Join us for a Quantitative Psychology Colloquium with Dr. Yang Liu (University of Maryland, College Park)!

Those unavailable to attend the talk in person may join via this Zoom link.

Title: Two Tales About a Curious Psychometric Model

Abstract: Magnus & Liu (2022) formulated a multidimensional hurdle item response model for psychopathology symptom measures. The model features two latent variables: susceptibility, which relates to the presence of symptoms, and severity, which relates to the frequency of symptoms. We illustrated empirically that the resulting factor scores for both dimensions are reliable and that they uniquely and differentially predict health outcomes. In this talk, I present two recent studies extending the methodological depth and rigor of the 2022 paper. First, Liu, Pek, & Maydeu-Olivares (2025) proposed a unified theoretical framework for understanding measurement precision.

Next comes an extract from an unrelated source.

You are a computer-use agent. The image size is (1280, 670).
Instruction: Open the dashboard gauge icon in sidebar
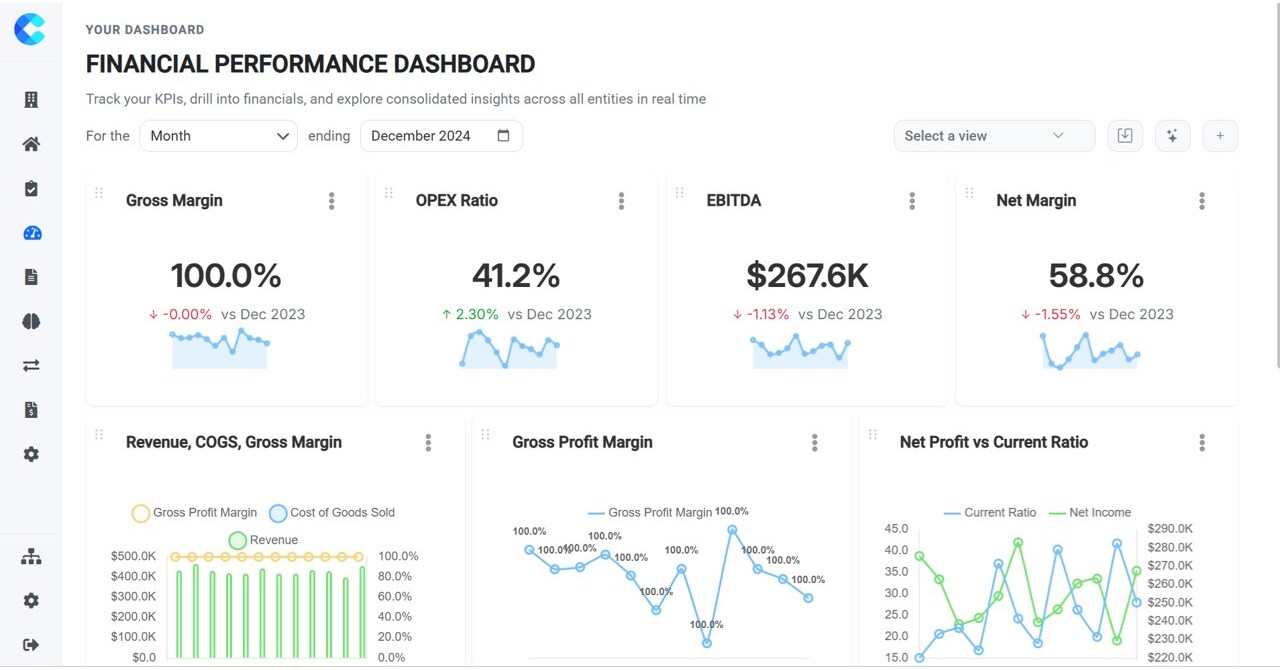click(30, 233)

Specifically, we distinguished measurement from prediction as two different regressions: the former concerns regressing an observed score on latent variables (i.e., constructs), whereas the latter pertains to regressing a latent score on manifest variables (i.e., responses). These two types of regression yield qualitatively different precision quantifications: reliability and proportional reduction in mean squared error (PRMSE), respectively. We further developed a Monte Carlo procedure to compute reliability and PRMSE for complex measurement models where analytical calculation is challenging. The second study introduced a general bias-correction strategy for second-stage regression analysis using factor scores (i.e., factor score regression). Unlike extant work, our method achieves root-n-consistency for a broad range of measurement models and factor score predictors. Moreover, the bias-corrected estimator of structural parameters can be computed efficiently via plug-and-play stochastic approximation, circumventing involved analytical derivations. We evaluated the estimator in a sequence of Monte Carlo experiments, demonstrating its accuracy and efficiency in recovering the true structural parameters. I conclude the presentation by discussing the implications of these studies and outlining future avenues of research.

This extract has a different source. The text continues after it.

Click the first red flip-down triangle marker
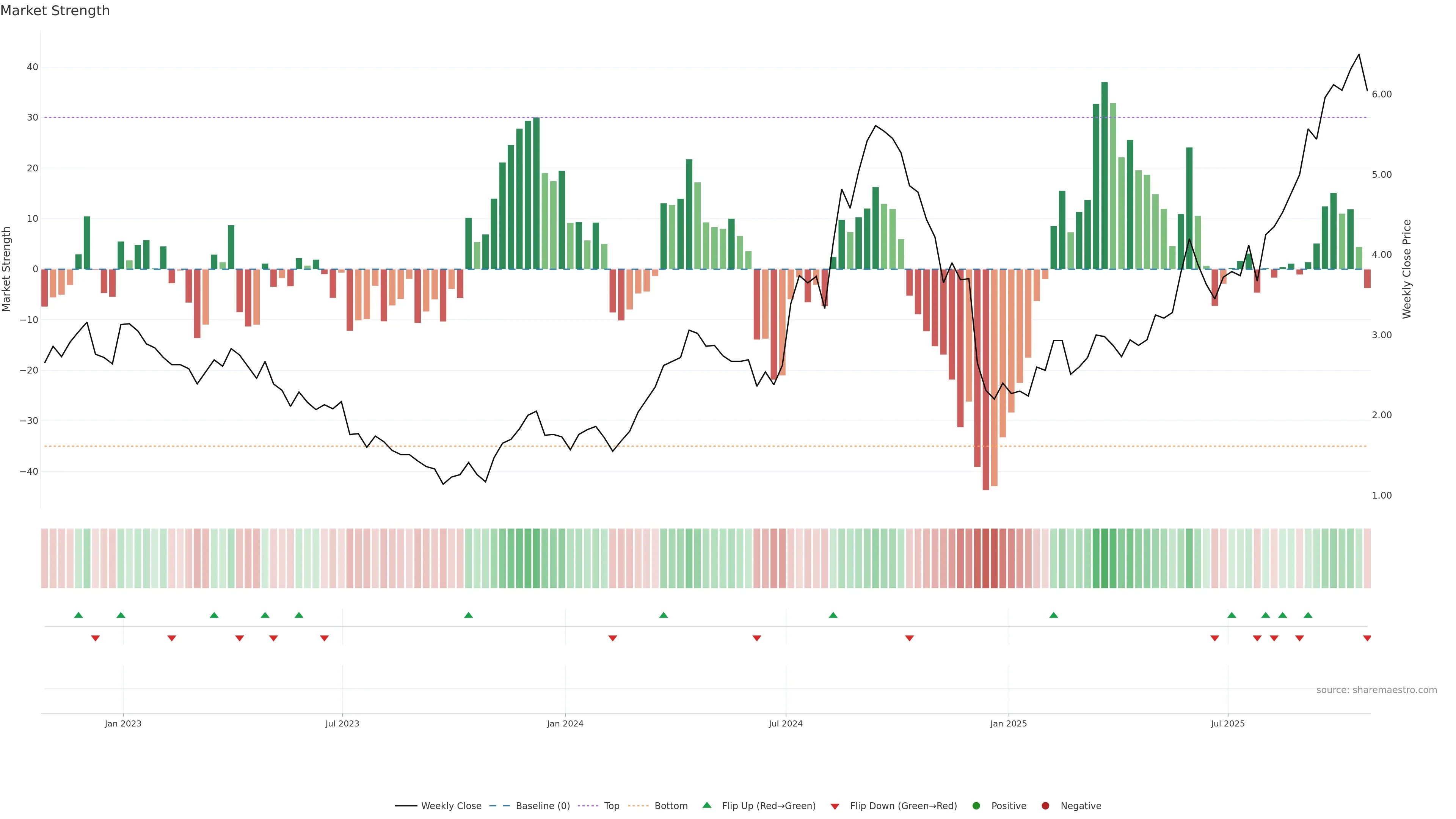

About Yang Liu: Yang Liu is currently an Associate Professor in the Quantitative Methodology: Measurement and Statistics (QMMS) program of the Department of Human Development and Quantitative Methodology (HDQM) at University of Maryland, College Park. His research focuses on the development of statistical methods for analyzing item response data, as well as applications of measurement models to psychological, educational, and health-related research. Yang Liu received his M.S. in Statistics in 2014 and Ph.D. in Quantitative Psychology in 2015 from the University of North Carolina at Chapel Hill. He worked as an Assistant Professor in the School of Social Sciences, Humanities, and Arts at University of California, Merced between 2015 and 2017. He then joined University of Maryland, College Park in 2017 and was promoted to an Associate Professor in 2022. Yang Liu served as an Associate Editor for Psychometrika between 2020 and 2023. He is currently an Associate Editor for the Journal of Educational Measurement and a Consulting Editor for the British Journal of Mathematical and Statistical Psychology. He was elected into the Society of Multivariate Experimental Psychology (SMEP) in 2022.